John Bowers to receive the 2024 Jun-ichi Nishizawa Prize for his contributions to optics and photonics

For his “contributions to photonic integrated circuit technologies,” UC Santa Barbara’s John Bowers, a distinguished professor of electrical and computer engineering, the Fred Kavli Chair in Nanotechnology, and director of the UCSB Institute for Energy Efficiency, has been selected to receive the prestigious 2024 Jun-ichi Nishizawa Prize from the Institute of Electrical and Electronics Engineers (IEEE).

“This is a wonderful recognition of the silicon photonic integrated circuit (PIC) work that my group is doing,” said Bowers, an internationally renowned authority on optoelectronics whose research is focused on silicon photonics and optoelectronics, with the goal of developing energy-efficient technology for the next generation of optical networks. “It is particularly gratifying because Nishizawa, with over a thousand patents, is considered the father of Japanese microelectronics. He contributed important innovations in the fields of optical communications and semiconductor devices, including the graded-index fiber, avalanche photodiode and many other devices.” 

The Nishizawa Prize is among the IEEE’s most prestigious. Nominees are evaluated based on criteria that include the quality of one’s technical achievement, the extent to which their innovations have enhanced technology, the impact of their innovations on the relevant technical community and the profession, and their benefit to society, publications and patents.

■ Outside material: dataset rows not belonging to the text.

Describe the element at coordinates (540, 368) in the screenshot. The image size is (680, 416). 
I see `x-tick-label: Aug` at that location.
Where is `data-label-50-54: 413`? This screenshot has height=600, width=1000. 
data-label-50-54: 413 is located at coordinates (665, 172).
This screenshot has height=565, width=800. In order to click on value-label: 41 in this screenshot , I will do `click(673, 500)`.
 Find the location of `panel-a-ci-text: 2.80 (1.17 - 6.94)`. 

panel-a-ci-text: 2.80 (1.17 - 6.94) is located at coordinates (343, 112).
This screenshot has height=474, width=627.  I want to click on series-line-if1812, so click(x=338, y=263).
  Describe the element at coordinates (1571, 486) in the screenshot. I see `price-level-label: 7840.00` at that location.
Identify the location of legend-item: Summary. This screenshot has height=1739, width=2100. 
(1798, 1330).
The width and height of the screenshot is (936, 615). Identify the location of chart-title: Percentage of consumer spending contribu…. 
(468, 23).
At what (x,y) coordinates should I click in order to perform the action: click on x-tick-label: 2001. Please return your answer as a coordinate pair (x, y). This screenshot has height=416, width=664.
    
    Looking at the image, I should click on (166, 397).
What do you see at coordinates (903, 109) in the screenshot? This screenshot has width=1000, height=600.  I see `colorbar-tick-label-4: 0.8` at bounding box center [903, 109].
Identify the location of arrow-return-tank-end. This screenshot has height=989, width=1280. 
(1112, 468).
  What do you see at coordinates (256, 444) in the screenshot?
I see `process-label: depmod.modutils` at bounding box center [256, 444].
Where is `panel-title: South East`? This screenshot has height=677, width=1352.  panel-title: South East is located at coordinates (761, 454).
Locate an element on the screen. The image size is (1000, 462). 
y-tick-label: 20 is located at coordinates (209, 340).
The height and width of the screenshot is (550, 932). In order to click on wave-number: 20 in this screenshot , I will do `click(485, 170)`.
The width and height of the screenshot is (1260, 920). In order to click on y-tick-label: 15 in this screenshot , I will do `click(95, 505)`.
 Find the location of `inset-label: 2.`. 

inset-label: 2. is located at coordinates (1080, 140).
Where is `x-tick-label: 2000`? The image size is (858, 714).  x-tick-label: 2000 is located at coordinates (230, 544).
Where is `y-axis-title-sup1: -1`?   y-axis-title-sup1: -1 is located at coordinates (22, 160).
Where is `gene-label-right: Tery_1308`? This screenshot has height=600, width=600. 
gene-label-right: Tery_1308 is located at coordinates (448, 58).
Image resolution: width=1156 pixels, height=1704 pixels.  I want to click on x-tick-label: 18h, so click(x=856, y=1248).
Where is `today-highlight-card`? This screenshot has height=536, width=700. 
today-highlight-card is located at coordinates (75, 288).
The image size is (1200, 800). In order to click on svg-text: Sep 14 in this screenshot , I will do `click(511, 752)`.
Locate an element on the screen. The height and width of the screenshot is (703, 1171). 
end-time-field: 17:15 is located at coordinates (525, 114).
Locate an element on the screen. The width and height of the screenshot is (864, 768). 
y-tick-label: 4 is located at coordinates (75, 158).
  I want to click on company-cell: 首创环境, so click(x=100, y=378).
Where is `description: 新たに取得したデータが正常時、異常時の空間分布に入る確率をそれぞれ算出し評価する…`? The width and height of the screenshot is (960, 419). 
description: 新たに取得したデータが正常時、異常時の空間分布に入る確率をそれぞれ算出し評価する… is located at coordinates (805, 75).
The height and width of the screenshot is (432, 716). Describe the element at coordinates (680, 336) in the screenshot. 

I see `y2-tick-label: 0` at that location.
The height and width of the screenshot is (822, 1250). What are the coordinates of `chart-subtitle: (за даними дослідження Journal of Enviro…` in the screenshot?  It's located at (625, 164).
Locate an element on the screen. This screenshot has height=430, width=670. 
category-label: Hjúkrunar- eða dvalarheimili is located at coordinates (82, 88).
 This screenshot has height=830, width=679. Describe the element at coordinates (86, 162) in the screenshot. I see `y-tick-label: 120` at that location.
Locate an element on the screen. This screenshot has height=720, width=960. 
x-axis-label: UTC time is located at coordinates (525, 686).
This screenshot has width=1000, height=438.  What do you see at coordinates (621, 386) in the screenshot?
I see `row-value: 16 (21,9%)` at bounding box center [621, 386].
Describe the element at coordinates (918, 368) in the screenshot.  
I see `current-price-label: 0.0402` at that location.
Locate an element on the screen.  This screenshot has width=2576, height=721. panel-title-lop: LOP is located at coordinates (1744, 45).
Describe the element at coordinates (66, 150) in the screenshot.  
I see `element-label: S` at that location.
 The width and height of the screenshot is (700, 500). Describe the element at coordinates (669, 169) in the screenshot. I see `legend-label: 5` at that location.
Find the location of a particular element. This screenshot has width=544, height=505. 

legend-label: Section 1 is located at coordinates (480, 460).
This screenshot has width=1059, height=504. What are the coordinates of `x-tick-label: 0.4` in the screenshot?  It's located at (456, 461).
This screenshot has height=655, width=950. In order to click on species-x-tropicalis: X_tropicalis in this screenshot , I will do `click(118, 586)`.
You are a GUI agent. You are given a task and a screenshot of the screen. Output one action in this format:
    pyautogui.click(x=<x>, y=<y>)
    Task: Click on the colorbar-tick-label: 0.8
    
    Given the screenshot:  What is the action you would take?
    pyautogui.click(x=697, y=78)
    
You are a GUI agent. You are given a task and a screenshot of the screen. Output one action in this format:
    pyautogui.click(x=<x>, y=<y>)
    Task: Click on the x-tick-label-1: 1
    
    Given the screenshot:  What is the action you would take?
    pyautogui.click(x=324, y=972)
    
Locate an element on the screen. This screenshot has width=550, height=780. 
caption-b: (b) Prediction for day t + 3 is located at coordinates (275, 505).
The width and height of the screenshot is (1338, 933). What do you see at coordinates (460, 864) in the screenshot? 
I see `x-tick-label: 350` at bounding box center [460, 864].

“I’m delighted to hear that Professor John Bowers has been selected to receive the Nishizawa Prize for 2024,” said Umesh Mishra, dean of engineering and a professor of electrical and computer engineering, who received the same award in 2022. “John and his lab researchers have been at the forefront of photonics for more than twenty years. Their innovative technologies, especially in the area of integrated on-chip lasers, have enabled tremendous gains in speed and efficiency in an array of applications produced at scale. John is an exceedingly deserving recipient of this award, and we offer him sincere congratulations.” 

Bowers gives abundant credit to the graduate students and postdoctoral researchers in his group for their work in advancing photonic research over the years. 

“I'm grateful for the important contributions that my students have made, particularly Alex Fang (Ph.D. ’08) and Hyundai Park (Ph.D. ’08), who developed the silicon laser technology that Intel has so successfully commercialized, with over ten million transceivers deployed in data centers around the world,” Bowers said. “Similarly, postdoctoral researchers Tin Komlejenovic and Chong Zhang, and Ph.D. student Minh Tran have extended this technology into shorter wavelengths for a wide variety of applications. Most recently, Alan Liu (Ph.D. ’16) and postdoctoral researcher Justin Norman (Ph.D. ’18), and postdoctoral fellow Chen Shang (Ph.D. ’22) have developed quantum-dot PICs that may enable the next revolution in high-capacity, low-cost interconnects by epitaxially growing laser material on silicon. This is something that Herb Kroemer, emeritus professor and winner of the 2000 Nobel Prize in Physics, started forty years ago and now is looking like it could make a commercial impact. It certainly has made a big scientific impact.”

Bowers also noted the importance of his faculty colleagues and UCSB’s array of world-class facilities and instruments in enabling his achievements. 

“This work wouldn't have been possible without the incredible clean-room capability that UCSB has,” he said, “nor could it have happened without collaborations involving so many outstanding faculty, from Herb Kroemer, Larry Coldren, Steve DenBaars, the late Art Gossard, Chris Palmstrom, Nadir Dagli and Dan Blumenthal, to recent hires including Galan Moody, who is leading a spectacular quantum computing effort that should result in new breakthroughs. I’m also grateful for valuable collaborations with Professors Kerry Vahala at Caltech, Lin Chang at Peking University, and Yating Wan at King Abdullah University of Science and Technology in Saudi Arabia.”



A serial entrepreneur who used to teach a course at UCSB for aspiring entrepreneurs, Bowers has commercialized many of his innovations. He is a cofounder of Nexus Photonics, Quintessent, Aurrion, Aerius Photonics, Terabit Technology, and Calient Networks. He is a member of the National Academy of Engineering and the National Academy of Inventors, and is a fellow of American Association for the Advancement of Science, IEEE, Optica (formerly OSA), and the American Physical Society.